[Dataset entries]
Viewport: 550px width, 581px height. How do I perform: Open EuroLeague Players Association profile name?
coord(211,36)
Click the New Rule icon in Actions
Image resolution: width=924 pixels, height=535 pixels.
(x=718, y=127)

■ TASK BRIEF: Nothing should be altered. Set down all the data again.

■ EXERCISE OUTPUT:
Viewport: 550px width, 581px height. How do I perform: Open EuroLeague Players Association profile name?
coord(211,36)
Click the New Rule icon in Actions
Image resolution: width=924 pixels, height=535 pixels.
(x=718, y=127)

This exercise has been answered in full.